Set boundaries with consequences. Nothing you can do right now to have magic words for this event, but you can set the stage for better interaction at future events. Good luck.


----------



## joshbjoshb (Jul 11, 2011)

Thank you tex! This is what I am confused about - what type of consequences I can apply when I am sitting and talking to my friend and she gets there and starts to yell at me.

Should I get up and walk out?


----------



## Deejo (May 20, 2008)

Choose:

Smile and ignore her.

Look at her stone faced and ask,
"Would you think its appropriate for me to treat you that way in front of your friends?" Then end it. Tell her you'll talk about it later.

Or,

Take ownership (if you really messed something up) apologize, and then let her know that you don't appreciate how she brought it to you, and you WON'T respond well if she chooses to react that way again. She showed no respect for you under the circumstances.

If she continues to escalate, leave, don't take her calls. Don't go home for several hours.
_Posted via Mobile Device_


----------



## accept (Dec 1, 2011)

There is only one way to treat this. I have this problem of being yelled at but not exactly in pubic. Have something always ready to yell back. Make sure its 'strong' enough. She wont do it again if she knows she gets double back.


----------



## FirstYearDown (Sep 15, 2011)

I don't agree with not going home for several hours. Seems like a rather vindictive course of action. Running away from the problem will not solve it.

My husband will not speak to me if I am shouting or being disrespectful, so if I want to have a discusssion, I have to speak softly and calmly.


----------



## AFEH (May 18, 2010)

I think it’s best to treat an adult who’s behaving like a child, as a child but in a jokey way. “Anymore of that behaviour and I’ll stop your pocket money”. “Continue with that stuff and you’re grounded for a week”. “Just wait till I get you home you’re in for a spanking”.

All said with a smile on your face.




A lot of these things are to do with our ego. In that they hurt our ego, we’re on the back foot in defence mode and we’re not sure what to do about it. There are many ways of handling it, take a look at http://talkaboutmarriage.com/mens-clubhouse/28845-defence-mechanisms-manning-up.html. Like all things practice makes perfect, so take a look at http://talkaboutmarriage.com/mens-clubhouse/35517-four-stages-competence.html.

Ego defence mechanisms are a part of our boundaries. We have boundaries around our ego to protect it, much like our fists protect our body. To learn about boundaries take a look at http://talkaboutmarriage.com/general-relationship-discussion/14963-boundaries-men.html.


----------



## joshbjoshb (Jul 11, 2011)

Guys, thank you for your advice.

I didn't tell her anything yet. When I got home (she was home already) she acted affectionately (as she does lately, since I stopped being a nice guy) but I am still angry and upset.

What's more, today is our anniversary.

I just want to go to sleep. She asks me where are we going and I keep on pushing it off.

BAD STUFF.

So should I just get over myself? I always have such a hard time. I guess this is what I need to do and bring it up fairly soon to clarify what she did wrong.


----------



## joshbjoshb (Jul 11, 2011)

Still didn't deal with it.

You know? I wrote about it in the past. The "no more nice guy" method basically expect you to do all of the heavy lifting all the time. You are becoming a little bit of a father, a teacher and what's not. You have to set boundaries, while she will continue her "fitness tests". When everything is fine and she finally learns that you are an alpha male, you will much less of those but whenever another one will come you will have to deal with it again.

Input data:
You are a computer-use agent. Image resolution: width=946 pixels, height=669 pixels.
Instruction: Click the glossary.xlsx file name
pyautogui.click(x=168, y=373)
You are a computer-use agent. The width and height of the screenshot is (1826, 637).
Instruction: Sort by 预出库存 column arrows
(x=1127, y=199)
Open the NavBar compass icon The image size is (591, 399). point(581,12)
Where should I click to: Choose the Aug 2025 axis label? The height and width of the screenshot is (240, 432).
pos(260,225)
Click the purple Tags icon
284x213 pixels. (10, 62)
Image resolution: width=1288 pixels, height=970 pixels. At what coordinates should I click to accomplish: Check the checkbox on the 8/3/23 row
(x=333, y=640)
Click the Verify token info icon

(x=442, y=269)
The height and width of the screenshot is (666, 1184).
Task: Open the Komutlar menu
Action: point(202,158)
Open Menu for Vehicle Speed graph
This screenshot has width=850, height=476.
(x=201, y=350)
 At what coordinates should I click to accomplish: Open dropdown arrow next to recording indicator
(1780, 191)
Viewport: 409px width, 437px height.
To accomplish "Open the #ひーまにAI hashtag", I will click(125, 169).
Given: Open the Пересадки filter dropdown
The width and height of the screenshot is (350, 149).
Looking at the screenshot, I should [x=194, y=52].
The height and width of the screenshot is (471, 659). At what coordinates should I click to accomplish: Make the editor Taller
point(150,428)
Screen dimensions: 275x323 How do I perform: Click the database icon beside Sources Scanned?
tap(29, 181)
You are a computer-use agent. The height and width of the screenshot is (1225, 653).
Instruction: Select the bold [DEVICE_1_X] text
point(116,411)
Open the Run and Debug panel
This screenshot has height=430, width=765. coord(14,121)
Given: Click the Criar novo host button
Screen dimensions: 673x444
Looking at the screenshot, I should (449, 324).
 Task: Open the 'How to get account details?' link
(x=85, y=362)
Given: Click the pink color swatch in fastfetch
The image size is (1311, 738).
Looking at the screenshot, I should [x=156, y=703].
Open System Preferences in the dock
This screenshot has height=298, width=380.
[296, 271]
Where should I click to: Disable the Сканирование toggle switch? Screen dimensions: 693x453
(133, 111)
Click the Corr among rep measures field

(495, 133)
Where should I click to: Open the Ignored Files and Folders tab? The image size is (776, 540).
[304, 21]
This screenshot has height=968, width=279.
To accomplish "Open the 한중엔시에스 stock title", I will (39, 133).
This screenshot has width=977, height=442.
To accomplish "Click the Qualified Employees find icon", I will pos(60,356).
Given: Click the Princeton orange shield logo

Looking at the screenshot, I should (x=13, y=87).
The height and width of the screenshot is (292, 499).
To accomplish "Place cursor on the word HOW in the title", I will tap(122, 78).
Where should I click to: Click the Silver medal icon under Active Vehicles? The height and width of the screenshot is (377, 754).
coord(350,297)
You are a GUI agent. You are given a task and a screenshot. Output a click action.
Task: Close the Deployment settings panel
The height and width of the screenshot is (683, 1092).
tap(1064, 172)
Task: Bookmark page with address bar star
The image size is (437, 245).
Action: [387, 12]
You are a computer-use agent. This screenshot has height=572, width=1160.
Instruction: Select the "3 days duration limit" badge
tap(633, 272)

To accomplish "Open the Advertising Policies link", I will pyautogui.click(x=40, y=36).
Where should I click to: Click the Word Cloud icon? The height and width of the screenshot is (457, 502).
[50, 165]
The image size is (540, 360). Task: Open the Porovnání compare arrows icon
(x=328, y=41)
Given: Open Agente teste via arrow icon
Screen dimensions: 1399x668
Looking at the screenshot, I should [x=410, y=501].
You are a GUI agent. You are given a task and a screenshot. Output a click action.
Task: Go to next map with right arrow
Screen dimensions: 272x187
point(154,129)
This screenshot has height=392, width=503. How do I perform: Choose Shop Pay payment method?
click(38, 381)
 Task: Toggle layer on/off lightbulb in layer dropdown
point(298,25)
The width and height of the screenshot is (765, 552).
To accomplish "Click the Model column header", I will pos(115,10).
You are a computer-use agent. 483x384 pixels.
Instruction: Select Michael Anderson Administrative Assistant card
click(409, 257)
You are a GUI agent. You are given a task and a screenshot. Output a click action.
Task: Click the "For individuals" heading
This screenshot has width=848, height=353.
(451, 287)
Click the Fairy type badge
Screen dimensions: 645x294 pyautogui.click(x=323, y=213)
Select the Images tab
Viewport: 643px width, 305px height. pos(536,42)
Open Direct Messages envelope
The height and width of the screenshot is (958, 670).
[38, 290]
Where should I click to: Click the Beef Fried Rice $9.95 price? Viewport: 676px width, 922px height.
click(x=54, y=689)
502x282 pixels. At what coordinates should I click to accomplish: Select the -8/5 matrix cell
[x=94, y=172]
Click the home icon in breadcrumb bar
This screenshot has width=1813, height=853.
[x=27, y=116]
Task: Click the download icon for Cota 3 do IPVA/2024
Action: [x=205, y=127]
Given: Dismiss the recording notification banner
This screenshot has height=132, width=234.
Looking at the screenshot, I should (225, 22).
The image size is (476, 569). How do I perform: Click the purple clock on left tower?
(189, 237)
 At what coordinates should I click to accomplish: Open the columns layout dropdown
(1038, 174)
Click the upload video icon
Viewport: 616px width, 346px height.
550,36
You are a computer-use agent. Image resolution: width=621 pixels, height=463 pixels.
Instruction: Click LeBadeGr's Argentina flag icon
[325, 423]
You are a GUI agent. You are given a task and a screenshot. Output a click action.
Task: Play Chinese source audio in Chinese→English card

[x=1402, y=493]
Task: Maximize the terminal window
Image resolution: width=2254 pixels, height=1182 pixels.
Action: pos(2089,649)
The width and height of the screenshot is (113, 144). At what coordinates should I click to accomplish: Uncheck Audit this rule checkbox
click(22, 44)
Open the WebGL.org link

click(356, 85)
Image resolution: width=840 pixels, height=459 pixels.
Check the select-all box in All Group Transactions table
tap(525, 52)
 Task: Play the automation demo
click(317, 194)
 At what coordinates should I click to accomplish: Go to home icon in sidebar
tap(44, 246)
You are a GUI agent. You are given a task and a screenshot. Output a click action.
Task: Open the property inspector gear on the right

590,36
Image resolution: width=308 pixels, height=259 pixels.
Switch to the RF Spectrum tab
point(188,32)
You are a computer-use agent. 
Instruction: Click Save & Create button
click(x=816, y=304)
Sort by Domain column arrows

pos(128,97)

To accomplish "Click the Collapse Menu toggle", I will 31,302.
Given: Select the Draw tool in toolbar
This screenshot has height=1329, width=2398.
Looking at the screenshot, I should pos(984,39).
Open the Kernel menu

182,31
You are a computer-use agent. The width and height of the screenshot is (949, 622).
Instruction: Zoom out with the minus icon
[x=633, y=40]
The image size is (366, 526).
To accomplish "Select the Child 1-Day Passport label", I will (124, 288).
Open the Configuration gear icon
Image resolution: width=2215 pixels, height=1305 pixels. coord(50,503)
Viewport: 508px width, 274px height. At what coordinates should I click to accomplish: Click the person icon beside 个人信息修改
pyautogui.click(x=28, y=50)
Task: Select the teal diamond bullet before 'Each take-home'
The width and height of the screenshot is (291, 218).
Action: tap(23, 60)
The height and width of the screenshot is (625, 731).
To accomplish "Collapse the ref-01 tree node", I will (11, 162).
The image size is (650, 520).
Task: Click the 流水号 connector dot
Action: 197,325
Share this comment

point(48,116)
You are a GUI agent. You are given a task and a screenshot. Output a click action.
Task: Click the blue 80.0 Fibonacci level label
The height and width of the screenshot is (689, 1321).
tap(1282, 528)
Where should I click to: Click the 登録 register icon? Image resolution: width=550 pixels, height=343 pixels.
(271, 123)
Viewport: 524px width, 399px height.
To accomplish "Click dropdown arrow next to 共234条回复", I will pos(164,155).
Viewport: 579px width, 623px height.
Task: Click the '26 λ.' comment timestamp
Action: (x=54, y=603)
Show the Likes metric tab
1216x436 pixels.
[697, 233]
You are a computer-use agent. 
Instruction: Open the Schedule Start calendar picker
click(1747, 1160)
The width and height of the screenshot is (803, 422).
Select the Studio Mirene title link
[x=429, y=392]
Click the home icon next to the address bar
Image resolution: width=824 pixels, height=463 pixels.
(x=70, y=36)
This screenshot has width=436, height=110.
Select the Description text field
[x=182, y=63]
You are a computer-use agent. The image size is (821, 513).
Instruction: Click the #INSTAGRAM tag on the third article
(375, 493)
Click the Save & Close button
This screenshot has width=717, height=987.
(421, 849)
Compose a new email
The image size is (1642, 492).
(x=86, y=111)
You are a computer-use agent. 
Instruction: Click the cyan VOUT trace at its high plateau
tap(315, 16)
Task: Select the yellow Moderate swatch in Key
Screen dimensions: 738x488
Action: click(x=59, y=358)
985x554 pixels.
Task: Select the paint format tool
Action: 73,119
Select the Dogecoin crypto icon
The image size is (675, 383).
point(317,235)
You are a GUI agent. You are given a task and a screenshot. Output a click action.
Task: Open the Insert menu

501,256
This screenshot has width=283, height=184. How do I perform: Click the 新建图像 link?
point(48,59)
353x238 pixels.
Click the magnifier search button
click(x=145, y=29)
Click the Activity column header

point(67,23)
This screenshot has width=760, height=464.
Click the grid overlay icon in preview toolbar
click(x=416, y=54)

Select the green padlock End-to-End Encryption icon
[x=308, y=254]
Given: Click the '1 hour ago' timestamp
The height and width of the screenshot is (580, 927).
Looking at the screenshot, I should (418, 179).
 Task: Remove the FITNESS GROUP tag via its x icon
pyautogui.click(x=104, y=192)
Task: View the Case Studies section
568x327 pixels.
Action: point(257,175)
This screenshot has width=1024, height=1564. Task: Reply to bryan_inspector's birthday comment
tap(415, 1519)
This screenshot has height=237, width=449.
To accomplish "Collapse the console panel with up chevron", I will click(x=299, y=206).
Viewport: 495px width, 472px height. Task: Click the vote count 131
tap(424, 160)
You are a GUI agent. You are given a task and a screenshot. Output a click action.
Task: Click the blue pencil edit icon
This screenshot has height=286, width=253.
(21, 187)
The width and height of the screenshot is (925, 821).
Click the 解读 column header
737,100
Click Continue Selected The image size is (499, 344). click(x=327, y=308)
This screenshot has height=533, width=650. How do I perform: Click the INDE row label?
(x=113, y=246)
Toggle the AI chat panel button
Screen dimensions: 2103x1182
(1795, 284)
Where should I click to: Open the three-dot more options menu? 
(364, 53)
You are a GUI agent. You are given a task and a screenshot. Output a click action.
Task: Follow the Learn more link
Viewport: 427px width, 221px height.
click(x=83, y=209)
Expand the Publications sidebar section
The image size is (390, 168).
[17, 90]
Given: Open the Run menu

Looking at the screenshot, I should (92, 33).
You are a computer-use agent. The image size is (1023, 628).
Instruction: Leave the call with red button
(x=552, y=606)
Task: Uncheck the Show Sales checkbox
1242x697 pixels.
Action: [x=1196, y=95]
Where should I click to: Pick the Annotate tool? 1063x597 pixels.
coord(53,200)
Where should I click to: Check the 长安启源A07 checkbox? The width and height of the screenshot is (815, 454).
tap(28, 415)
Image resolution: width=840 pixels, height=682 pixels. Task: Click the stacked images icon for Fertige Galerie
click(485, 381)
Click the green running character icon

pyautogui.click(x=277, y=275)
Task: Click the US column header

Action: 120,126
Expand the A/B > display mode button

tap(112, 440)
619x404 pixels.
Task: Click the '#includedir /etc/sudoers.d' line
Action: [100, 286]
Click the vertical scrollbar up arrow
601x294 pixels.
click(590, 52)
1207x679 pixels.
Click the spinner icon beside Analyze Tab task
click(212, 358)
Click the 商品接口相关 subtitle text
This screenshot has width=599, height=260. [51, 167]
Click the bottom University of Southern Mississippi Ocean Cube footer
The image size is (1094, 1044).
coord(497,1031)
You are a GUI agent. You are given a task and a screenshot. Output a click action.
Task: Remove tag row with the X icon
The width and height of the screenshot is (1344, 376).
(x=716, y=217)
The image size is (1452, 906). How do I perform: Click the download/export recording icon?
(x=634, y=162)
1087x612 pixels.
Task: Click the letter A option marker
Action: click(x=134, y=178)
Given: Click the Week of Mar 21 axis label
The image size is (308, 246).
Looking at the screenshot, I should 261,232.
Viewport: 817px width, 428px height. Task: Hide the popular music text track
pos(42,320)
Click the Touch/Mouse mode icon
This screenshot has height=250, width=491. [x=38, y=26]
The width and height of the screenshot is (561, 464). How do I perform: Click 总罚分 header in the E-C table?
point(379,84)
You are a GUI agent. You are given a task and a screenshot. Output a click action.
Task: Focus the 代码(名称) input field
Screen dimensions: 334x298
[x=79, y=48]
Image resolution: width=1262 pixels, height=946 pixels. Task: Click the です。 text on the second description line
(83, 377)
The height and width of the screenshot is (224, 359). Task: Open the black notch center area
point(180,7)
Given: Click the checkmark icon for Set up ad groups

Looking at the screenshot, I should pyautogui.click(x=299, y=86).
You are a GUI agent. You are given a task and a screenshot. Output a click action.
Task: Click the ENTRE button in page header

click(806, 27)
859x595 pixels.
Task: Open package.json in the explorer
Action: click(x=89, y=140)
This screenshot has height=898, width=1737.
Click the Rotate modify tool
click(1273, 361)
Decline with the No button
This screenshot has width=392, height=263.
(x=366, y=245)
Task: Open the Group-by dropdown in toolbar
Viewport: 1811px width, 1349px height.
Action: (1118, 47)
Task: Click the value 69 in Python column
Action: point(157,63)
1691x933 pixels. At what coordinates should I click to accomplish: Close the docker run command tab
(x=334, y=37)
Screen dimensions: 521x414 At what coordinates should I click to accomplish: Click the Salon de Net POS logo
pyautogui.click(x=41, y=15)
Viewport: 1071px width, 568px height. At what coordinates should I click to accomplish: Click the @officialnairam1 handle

Directive A: Reproduce the forum thread word for word from "## FirstYearDown (Sep" up to and including "(May 18, 2010)".
Directive B: Transcribe the lines of the records verbatim, from the line with "The width and height of the screenshot is (925, 821)." up to and including the line with "Looking at the screenshot, I should (92, 33).".
The forum thread and the records come from unrelated sources.

Result A:
## FirstYearDown (Sep 15, 2011)

I don't agree with not going home for several hours. Seems like a rather vindictive course of action. Running away from the problem will not solve it.

My husband will not speak to me if I am shouting or being disrespectful, so if I want to have a discusssion, I have to speak softly and calmly.


----------



## AFEH (May 18, 2010)

Result B:
The width and height of the screenshot is (925, 821).
Click the 解读 column header
737,100
Click Continue Selected The image size is (499, 344). click(x=327, y=308)
This screenshot has height=533, width=650. How do I perform: Click the INDE row label?
(x=113, y=246)
Toggle the AI chat panel button
Screen dimensions: 2103x1182
(1795, 284)
Where should I click to: Open the three-dot more options menu? 
(364, 53)
You are a GUI agent. You are given a task and a screenshot. Output a click action.
Task: Follow the Learn more link
Viewport: 427px width, 221px height.
click(x=83, y=209)
Expand the Publications sidebar section
The image size is (390, 168).
[17, 90]
Given: Open the Run menu

Looking at the screenshot, I should (92, 33).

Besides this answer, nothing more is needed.